CESENA. Un “nemico dei cani” è tornato a colpire in un’area verde di Calisese a due anni di distanza da quella che fu una vera e propria strage di cani.

Lo ha fatto spargendo pericolosi bocconi avvelenati (ora sotto analisi) e mettendo in immediato pericolo anche tutti i bambini che quella zona la frequentano per giocare nelle altalene ed in uno spazio normalmente sicuro e protetto a due passi dalle case ed a non molta distanza dall’edificio delle scuole.

L’allarme è scattato nelle ultime ore in via G. Salvemini a Calisese. A lanciarlo è stata la proprietaria di un cane che ha visto il proprio “migliore amico” inghiottire qualcosa di sospetto e sentirsi immediatamente poco bene.
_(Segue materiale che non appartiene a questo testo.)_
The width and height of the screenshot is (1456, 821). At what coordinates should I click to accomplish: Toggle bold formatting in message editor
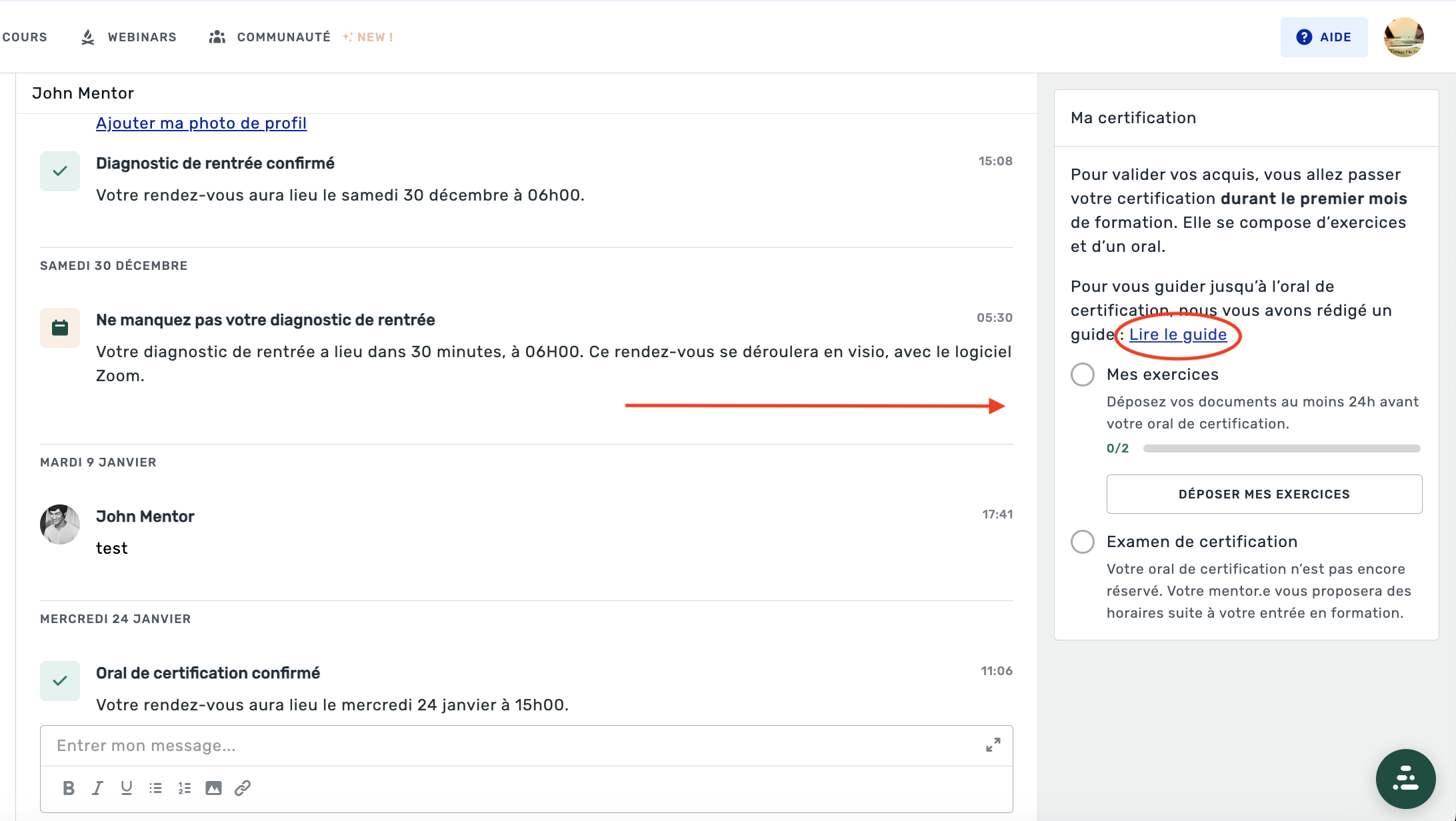(x=68, y=788)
Il cane in questione che era a due passi dalla padrona che si è accorta di tutto, è stato portato immediatamente da un veterinario. Una sorta di rudimentale lavanda gastrica gli ha evitato la morte. Contestualmente sono stati avvertiti gli uomini del comando di polizia municipale di Cesena-Montiano. Sono arrivati nella zona dove i bocconi in un buon numero sono stati rintracciati, anche vicini alla fontanella in cui si abbeverano le persone quando passano dal parco. Mentre i bocconi sono stati spediti ad un altro veterinari per analizzarli e scoprire con quale sostanza erano stati avvelenati, tutto il giardino è stato circondato da evidenti cartelli di pericolo. Che invitano a non utilizzare l’area perché contaminata.

L’episodio cade a due anni da un’altra strage per bocconi avvelenati avvenuta qui. Con 7 cani che ci lasciarono la vita. Il responsabile se identificato, oltre che pesanti ammende rischia, codice alla mano, anche un’accusa sul fronte penale.